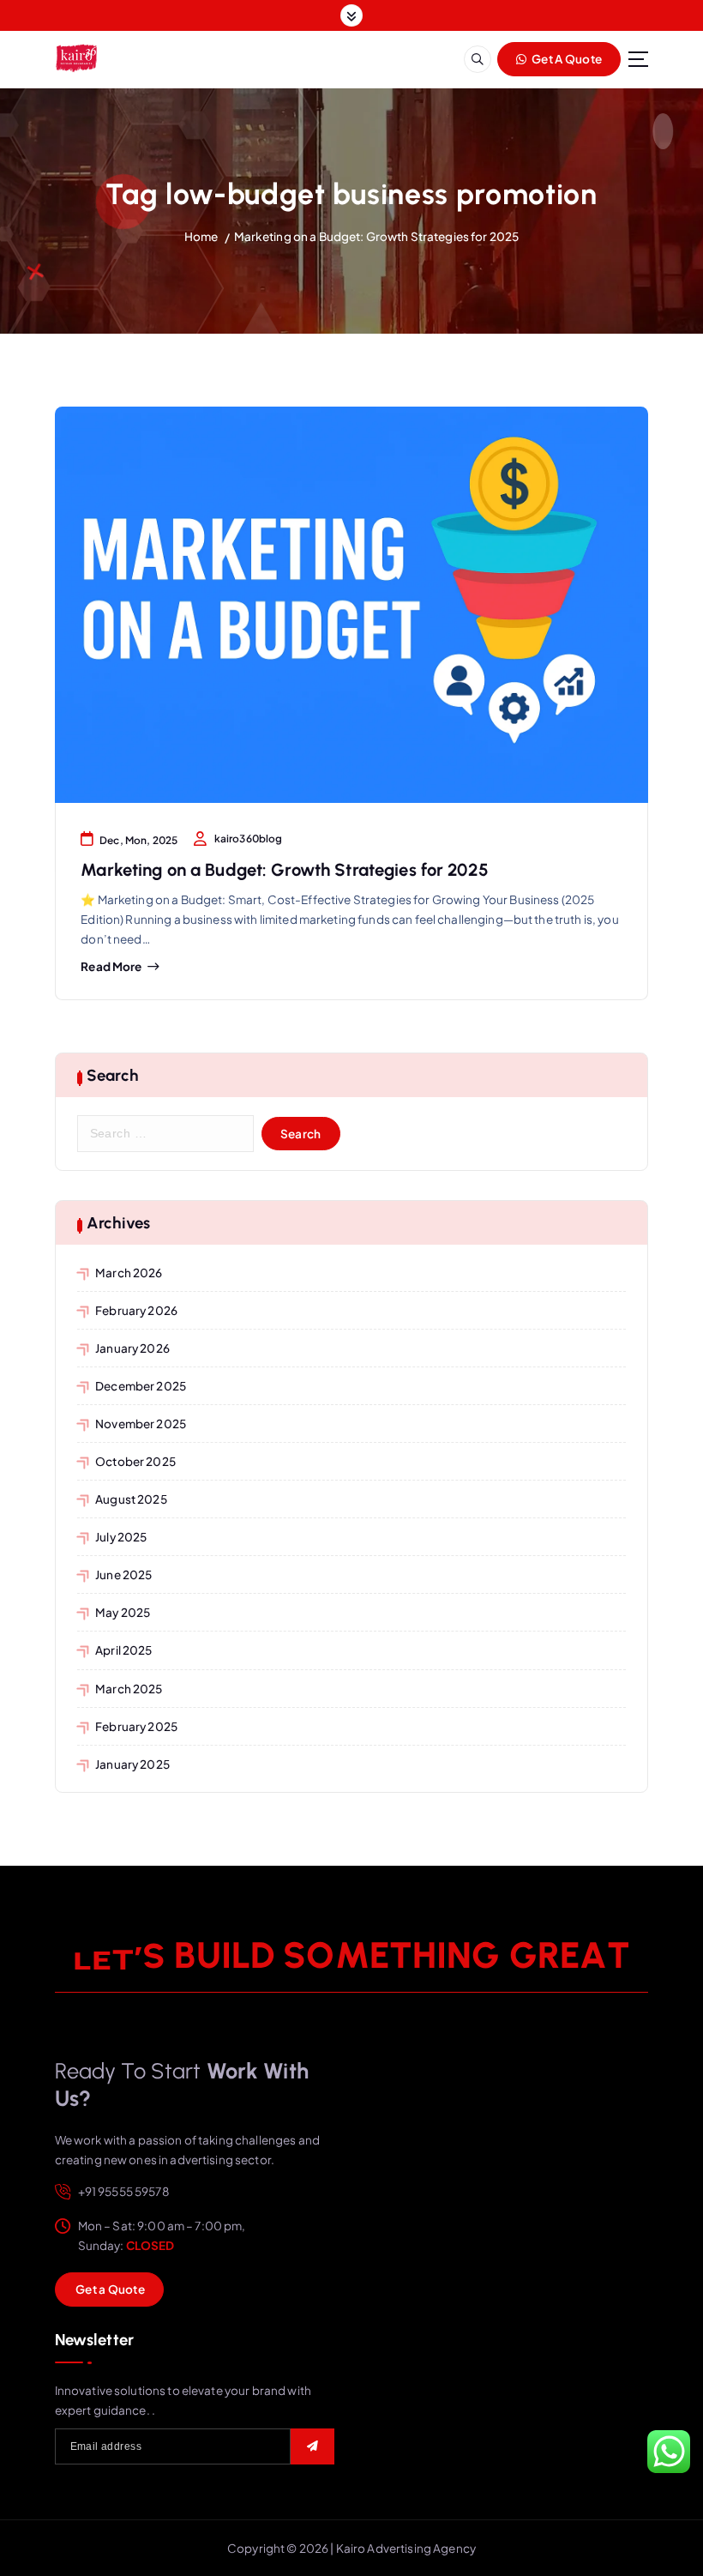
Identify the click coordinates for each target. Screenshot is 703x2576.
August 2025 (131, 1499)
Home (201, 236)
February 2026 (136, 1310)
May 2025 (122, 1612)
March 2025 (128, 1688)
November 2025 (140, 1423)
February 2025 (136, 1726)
◇ ◇ ◇ ◇ ◇ ◇ ◇
_REQUIRED WORK:_ The copy you write must hold every record verbatim and none of the pictures.

_REPLY:_
Identify the click coordinates for each target. Screenshot is 703x2576.
August 2025 (131, 1499)
Home (201, 236)
February 2026 (136, 1310)
May 2025 (122, 1612)
March 2025 (128, 1688)
November 2025 (140, 1423)
February 2025 (136, 1726)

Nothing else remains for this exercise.